衛霊公第十五 19 子曰君子疾没世而名不稱焉章
398(15-19)
子曰、君子疾沒世而名不稱焉。
子曰、君子疾沒世而名不稱焉。
子曰く、君子は世を没するまで名の称せられざるを疾む。
現代語訳
- 先生 ――「人物は、死んでから名を残さないのをおそれる。」(魚返善雄『論語新訳』)

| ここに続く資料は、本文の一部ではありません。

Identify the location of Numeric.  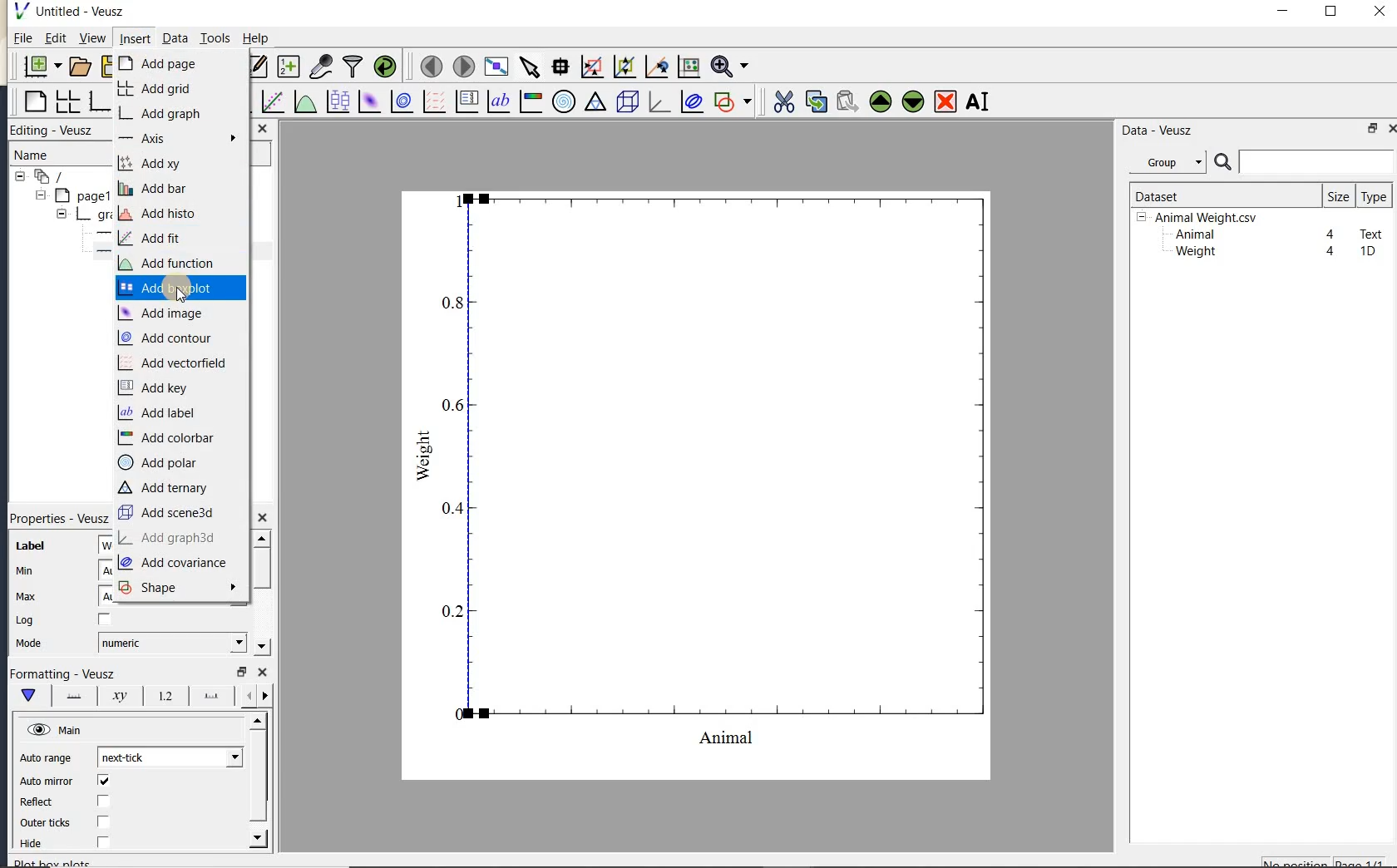
(171, 643).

- 孔子様がおっしゃるよう、「君子たる者、この世を去るまで名が聞こえないようでは困る。」(穂積重遠『新訳論語』)
- 先師がいわれた。――
「君子といえども、死後になっても自分の名がたたえられないのは苦痛である」(下村湖人『現代訳論語』)
語釈
- 没世 … 「世を没う」とも読む。生涯を終える。死ぬまで。終身。
- 名不称 … 自分の名が世に讃えられない。世間の評判にならない。
- 疾 … 「疾む」とも読む。悪む。嫌う。恥じる。
補説
- 『注疏』に「此の章は人に徳を脩むるを勧むるなり」(此章勸人脩德也)とある。『論語注疏』(国立国会図書館デジタルコレクション)参照。

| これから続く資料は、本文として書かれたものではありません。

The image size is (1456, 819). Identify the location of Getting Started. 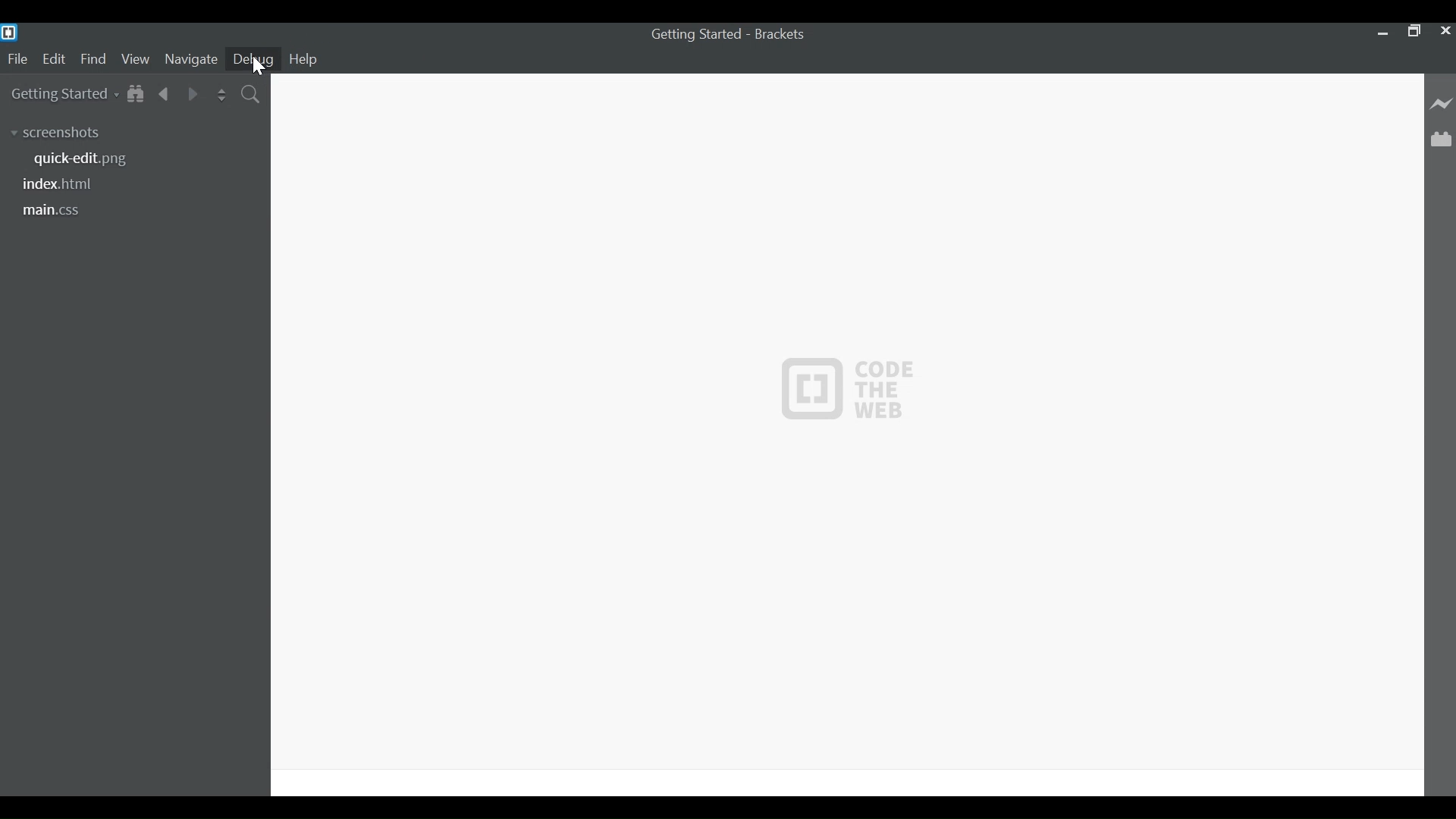
(64, 94).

- 君子疾没世而名不称焉 … 『集解』の何晏の注に「疾は、猶お病のごときなり」(疾、猶病也)とある。『論語集解』(国立国会図書館デジタルコレクション)参照。また『義疏』に「世を没すは、身没して以後を謂うなり。身没して名誉称揚せられて人の知る所と為らず、是れ君子の疾む所なり。故に江熙云う、匠、年を終うるまで斧を運かすも、器を成すこと能わず。匠者之を病む。君子は年を終うるまで善を為すも、名を成すこと能わず。亦た君子之を病むなり、と」(没世、謂身没以後也。身没而名譽不稱揚爲人所知、是君子所疾也。故江熙云、匠終年運斧、不能成器。匠者病之。君子終年爲善、不能成名。亦君子病之也)とある。『論語義疏』(国立国会図書館デジタルコレクション)参照。また『注疏』に「疾は、猶お病のごときなり。言うこころは君子は其の世を終えて善名の称せられざるを病うるなり」(疾、猶病也。言君子病其終世而善名不稱也)とある。また『集注』に引く范祖禹の注に「君子の学は以て己の為にし、人に知らるることを求めず。然れども世を没するまで名の称せられざれば、則ち善を為すの実無きこと知る可し」(君子學以爲己、不求人知。然沒世而名不稱焉、則無爲善之實可知矣)とある。『論語集注』(国立国会図書館デジタルコレクション)参照。
- 伊藤仁斎『論語古義』に「此れ人の時に及びて進修せんことを勉むるなり。張氏栻曰く、是の実有れば、則ち是の名有り。名とは其の実に命ずる所以なり。其の身を終うるまで、実の名づく可き無きは、君子之を疾む。其の名無きを疾むに非ざるなり、其の実無きを疾むなり、と」(此勉人及時進修也。張氏栻曰、有是實、則有是名。名者所以命其實也。終其身、而無實之可名、君子疾之。非疾其無名也、疾其無實也)とある。『論語古義』(国立国会図書館デジタルコレクション)参照。
- 荻生徂徠『論語徴』に「世を没うは、身を終うなり。荀子曰く、世を末え年を窮む、と。世を末うは即ち世を没うなり。孔子又た曰く、四十五十にして聞こゆること無きは、斯れ亦た畏るるに足らざるのみとは、後生を主として以て之を言う。然れども大器は晩成す、人の資質も亦た品多し。又た少壮に放逸し中年に至りて悔悟する者も有り。故に孔子亦た此の言有るのみ」(沒世、終身也。荀子曰、末世窮年。末世即沒世也。孔子又曰、四十五十而無聞焉、斯亦不足畏也已、主後生以言之。然大器晩成、人之資質亦多品。又有少壯放逸至中年悔悟者。故孔子亦有此言耳)とある。『論語徴』(国立国会図書館デジタルコレクション)参照。